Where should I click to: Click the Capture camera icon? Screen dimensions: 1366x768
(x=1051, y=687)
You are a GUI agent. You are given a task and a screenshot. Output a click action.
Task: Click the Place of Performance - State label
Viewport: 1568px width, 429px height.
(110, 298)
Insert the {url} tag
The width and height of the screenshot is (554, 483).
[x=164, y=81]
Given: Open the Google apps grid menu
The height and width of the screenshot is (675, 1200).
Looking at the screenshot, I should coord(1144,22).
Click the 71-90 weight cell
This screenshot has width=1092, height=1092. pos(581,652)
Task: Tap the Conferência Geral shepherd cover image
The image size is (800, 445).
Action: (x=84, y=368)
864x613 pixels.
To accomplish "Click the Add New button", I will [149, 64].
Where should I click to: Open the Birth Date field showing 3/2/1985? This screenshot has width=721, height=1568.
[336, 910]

....

■ Work required
Your output should be the listing's lines, exact and complete, from its first line to the line that contains "Task: Click the", inclusive.

■ Response area
Where should I click to: Click the Capture camera icon? Screen dimensions: 1366x768
(x=1051, y=687)
You are a GUI agent. You are given a task and a screenshot. Output a click action.
Task: Click the Place of Performance - State label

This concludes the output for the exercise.